かといって「上を向いて歩こう」なんてのは無意味だ。
 悲しいことに「上を向く」という首の動きは、デスクワークを主としたサラリーマンの日常生活にもっとも不必要な動きだ。恐るべし「ゆんの祟り」。
 昨日の楽天的な朝の光景とのギャップに愕然とせざるを得なかった。
「まず薬を買おう」。
インドメタシン入りの塗り薬がよさそうだ。
 ガイは日頃の不摂生を責める“KGB”の目つきでにらんでいる。
 着替えするのも四苦八苦しながら、車へ。
「うーむ」
 なんということか。車の運転とは、首の間断なき動きのことであった。
 右のドアミラーは目の動きだけでかろうじてカバーできるが、左は無理だ。眼球筋が今度はひきつりそうだ。眼球筋が吊ることなんてあるのか、どうかは知らない。武山はチンポの筋が詰まったことがあると、かつて自慢げに話していたのを思い出す。まさか。しかし、この状態で眼球筋まで万が一吊ったら、それこそ万事休すだ。
そんなお笑い心身障害者状態で、とにかく会社へ向かう。近くの大型ドラッグストアの開店は午前10時なので、ちょうどいい。
しかし。車の運転は至難を極めた。なんせ首が左にほとんど動かないのだ。そして、さらに恐ろしいことに、車の運転とは無意識の連携行動が必ず伴うということでもあった。
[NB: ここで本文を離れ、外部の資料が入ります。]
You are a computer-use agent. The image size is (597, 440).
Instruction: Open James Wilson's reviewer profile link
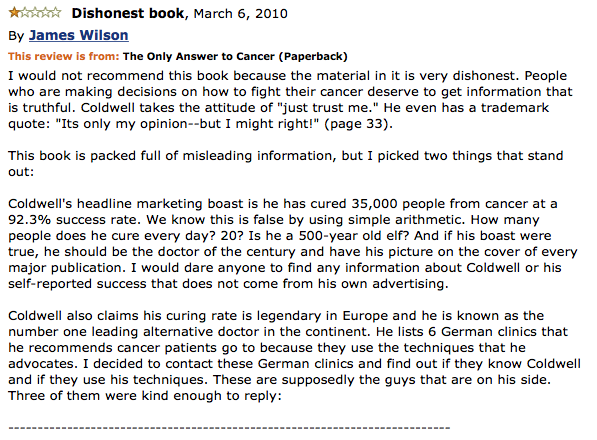[79, 35]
 通勤途中にはJR石巻線の踏切がある。一時停止。左右確認。と毎朝の決まり切った行動。一時停止。左右・・・まで来て、「いっ、いかん!」と警戒警報が頭に鳴り響いたのだが、体は止まらない。・・・確認と右向いて、あああ左!やっちまった!
「ふんぎゃあ!!」
思いっきりの激痛。眼球が飛び出す。眼球筋が肉離れするっ!
 どう踏切を越えたのか覚えていない。越えたところで車を止めて、今起きた事態を反すうする。「これはやばい」。「あまりにもやばい」。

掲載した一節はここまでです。